4.5. t-SNE Visualization Analysis
By extracting the feature maps from the last layer of the GAN generator encoder and performing average pooling to reduce dimensionality, feature vectors were obtained for t-SNE analysis.
Figure 11 presents the t-SNE visualizations of the CycleGAN, CUT, and PF-GAN models, used to compare the models’ performance in feature separation. Purple dots represent non-NPC data in these visualizations, and yellow dots represent tumor data. The t-SNE plots of the CycleGAN and CUT models show significant overlap between non-NPC and NPC tumor data points, indicating poor separation performance. Specifically, numerous non-NPC data points are intermixed within the tumor clusters, suggesting these two models are ineffective in distinguishing between non-NPC and tumor features.

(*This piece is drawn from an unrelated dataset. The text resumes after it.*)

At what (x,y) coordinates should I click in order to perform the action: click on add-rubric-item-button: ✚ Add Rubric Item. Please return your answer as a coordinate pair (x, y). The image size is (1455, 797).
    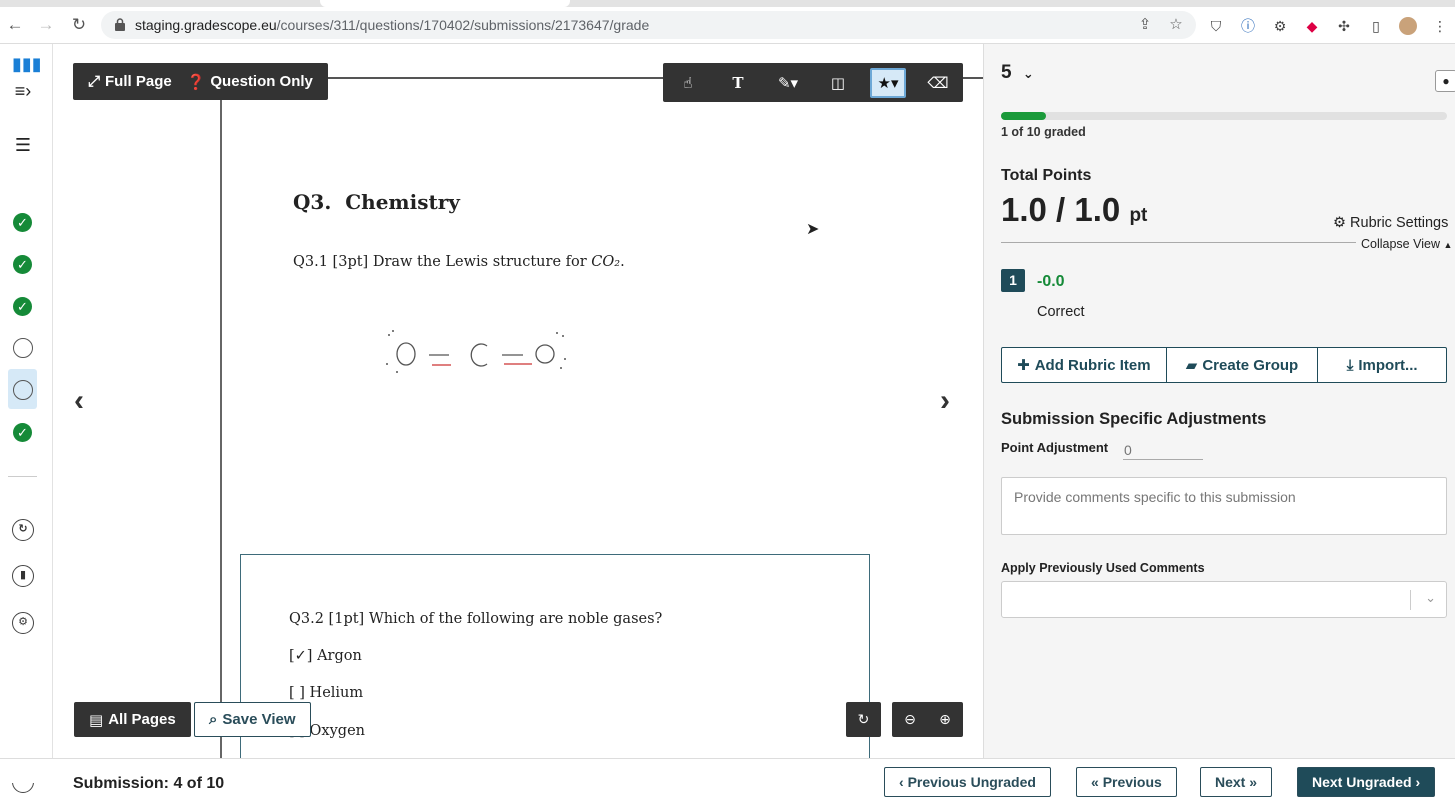
    Looking at the image, I should click on (1084, 365).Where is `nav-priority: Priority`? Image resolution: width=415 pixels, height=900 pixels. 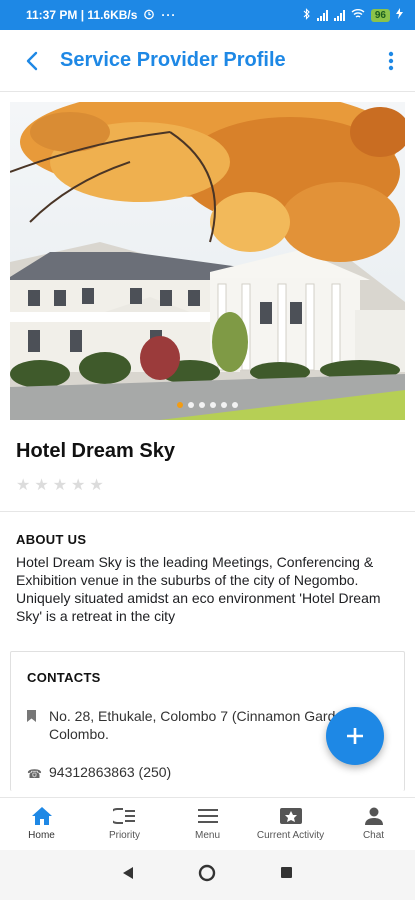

In contrast, the t-SNE plot of the PF-GAN model demonstrates the best performance, with non-NPC and NPC tumor data points being almost wholly separated with minimal overlap. It clearly indicates that the PF-GAN model effectively captures and distinguishes between the features of non-NPC and NPC tumor data, showcasing excellent feature separation capability. The results further prove that introducing pathology–fidelity constraints can better guide the digital staining process from H&E to EBER, preserving the consistency and authenticity of pathological features.
4.6. Clinical Diagnostic Comparison: Pathologists vs. PFPD
To further validate the clinical efficacy of PFPD, we conducted a diagnostic comparison experiment on H&E-stained WSIs from 188 cases in the test set, comparing the results obtained from PFPD with the diagnosis provided by three pathologists. These experts include one junior and two mid-level pathologists, who independently diagnosed these H&E images without the aid of EBER and other staining images. The relevant diagnostic results and confusion matrix are detailed in
Figure 12.
The results indicated that PFPD outperformed in identifying positive cases, achieving a true positive rate of 87.90%, significantly higher than all participating pathologists. Moreover, its misdiagnosis rate of 11.17% was considerably lower than that of the pathologists, demonstrating its excellent diagnostic accuracy and reliability. Specifically, the junior pathologist’s results showed a higher number of false negatives (FN-37) and false positives (FP-21), reflecting the diagnostic challenges likely due to lack of experience. In contrast, the mid-level pathologists exhibited superior diagnostic performance, with the lowest misdiagnosis rate at 17.55%. PFPD also demonstrated high precision in identifying true negatives (TN-58), exhibiting outstanding performance in the test set.
Notably, the PFPD reduces the average time required to diagnose a slide by 83.97% compared to mid-level pathologists. This significant time advantage further highlights PFPD’s potential to enhance overall diagnostic efficiency.